Texto proporcionado:
Creemos que como “las cosas son así” tienen que ser así siempre y solemos reivindicar un hedonismo popular para justificar nuestros gustos, considerando como políticamente incorrecto cuestionar los consumos locales, como si “lo local” nos inmunizara ante cualquier reflexión ética. Pero como decíamos, esta colonización del paladar viene desde afuera y desde adentro. Desde una estrategia agresiva contra los consumos locales, pero también a partir de los procesos de subjetivación neoliberal.

Tarea propuesta:
¿Qué formas verbales conjugadas en primera persona del plural aparecen en el texto sobre la colonización del paladar?

Líneas mostradas:
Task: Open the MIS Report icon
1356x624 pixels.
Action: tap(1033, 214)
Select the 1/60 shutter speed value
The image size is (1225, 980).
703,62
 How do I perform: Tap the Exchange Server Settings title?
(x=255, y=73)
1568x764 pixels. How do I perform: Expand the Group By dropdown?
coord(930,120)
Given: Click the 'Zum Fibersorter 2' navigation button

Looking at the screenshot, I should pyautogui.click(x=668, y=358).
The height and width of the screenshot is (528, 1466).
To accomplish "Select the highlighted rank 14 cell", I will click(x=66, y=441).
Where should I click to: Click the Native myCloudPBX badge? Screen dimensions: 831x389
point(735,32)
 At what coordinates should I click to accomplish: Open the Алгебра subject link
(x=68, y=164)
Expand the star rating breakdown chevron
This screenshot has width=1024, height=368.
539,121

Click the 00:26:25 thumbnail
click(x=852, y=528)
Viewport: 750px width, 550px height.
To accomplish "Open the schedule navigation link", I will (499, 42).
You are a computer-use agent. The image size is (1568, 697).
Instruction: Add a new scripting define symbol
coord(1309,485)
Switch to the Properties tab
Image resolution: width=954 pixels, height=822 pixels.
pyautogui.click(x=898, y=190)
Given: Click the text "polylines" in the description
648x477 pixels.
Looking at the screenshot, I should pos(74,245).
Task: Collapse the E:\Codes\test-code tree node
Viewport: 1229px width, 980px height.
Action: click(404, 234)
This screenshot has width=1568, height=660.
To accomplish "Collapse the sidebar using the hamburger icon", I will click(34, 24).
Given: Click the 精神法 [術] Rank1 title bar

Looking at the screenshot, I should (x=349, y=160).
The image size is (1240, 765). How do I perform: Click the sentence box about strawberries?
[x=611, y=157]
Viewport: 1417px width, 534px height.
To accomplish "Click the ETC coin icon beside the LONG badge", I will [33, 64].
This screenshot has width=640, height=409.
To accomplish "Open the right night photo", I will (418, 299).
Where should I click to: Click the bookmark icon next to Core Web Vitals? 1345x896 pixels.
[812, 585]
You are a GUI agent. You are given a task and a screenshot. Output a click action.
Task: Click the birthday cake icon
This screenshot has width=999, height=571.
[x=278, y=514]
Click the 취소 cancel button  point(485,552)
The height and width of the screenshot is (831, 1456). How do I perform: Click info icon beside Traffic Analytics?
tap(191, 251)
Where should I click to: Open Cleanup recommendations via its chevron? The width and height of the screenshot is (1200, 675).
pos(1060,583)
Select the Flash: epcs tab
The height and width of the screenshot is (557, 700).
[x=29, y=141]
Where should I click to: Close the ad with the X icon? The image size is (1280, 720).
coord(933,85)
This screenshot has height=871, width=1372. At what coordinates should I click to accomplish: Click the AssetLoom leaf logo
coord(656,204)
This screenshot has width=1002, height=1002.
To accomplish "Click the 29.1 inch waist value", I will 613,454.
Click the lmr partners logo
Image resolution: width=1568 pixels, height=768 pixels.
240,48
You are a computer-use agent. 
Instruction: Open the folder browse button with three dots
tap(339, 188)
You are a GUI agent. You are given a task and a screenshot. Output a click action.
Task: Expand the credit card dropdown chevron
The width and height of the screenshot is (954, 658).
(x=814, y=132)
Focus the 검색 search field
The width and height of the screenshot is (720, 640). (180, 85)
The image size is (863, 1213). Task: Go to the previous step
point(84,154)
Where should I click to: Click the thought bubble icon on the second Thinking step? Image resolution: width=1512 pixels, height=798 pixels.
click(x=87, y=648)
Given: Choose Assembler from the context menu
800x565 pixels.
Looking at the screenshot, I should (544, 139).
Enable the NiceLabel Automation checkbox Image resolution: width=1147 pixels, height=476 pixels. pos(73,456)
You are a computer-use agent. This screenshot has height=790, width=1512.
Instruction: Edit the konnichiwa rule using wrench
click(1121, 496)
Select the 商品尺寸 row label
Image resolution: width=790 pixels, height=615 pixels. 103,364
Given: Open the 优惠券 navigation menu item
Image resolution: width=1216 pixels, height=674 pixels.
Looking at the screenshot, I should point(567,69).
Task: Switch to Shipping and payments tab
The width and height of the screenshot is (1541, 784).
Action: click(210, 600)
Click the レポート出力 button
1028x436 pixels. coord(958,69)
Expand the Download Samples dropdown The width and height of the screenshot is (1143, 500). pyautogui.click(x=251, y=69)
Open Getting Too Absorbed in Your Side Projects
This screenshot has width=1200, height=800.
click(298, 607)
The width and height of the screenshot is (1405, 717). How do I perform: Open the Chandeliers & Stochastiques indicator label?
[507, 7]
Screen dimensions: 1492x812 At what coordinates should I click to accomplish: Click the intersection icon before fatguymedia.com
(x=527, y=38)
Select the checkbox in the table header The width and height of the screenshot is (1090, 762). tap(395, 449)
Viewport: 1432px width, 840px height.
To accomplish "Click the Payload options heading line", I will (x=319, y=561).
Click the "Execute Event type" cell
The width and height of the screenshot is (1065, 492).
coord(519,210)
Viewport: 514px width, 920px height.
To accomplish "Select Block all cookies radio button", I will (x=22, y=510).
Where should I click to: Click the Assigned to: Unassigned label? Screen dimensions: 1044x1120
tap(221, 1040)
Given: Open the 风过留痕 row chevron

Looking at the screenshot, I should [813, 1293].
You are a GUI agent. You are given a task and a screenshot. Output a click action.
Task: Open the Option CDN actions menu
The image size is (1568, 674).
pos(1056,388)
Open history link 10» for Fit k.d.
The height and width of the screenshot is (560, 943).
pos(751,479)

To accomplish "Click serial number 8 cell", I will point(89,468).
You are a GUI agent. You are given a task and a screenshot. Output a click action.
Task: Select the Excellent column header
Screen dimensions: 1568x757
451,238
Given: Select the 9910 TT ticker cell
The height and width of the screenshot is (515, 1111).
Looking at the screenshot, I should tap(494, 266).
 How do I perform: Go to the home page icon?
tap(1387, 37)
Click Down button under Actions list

Respuesta:
Creemos, solemos, decíamos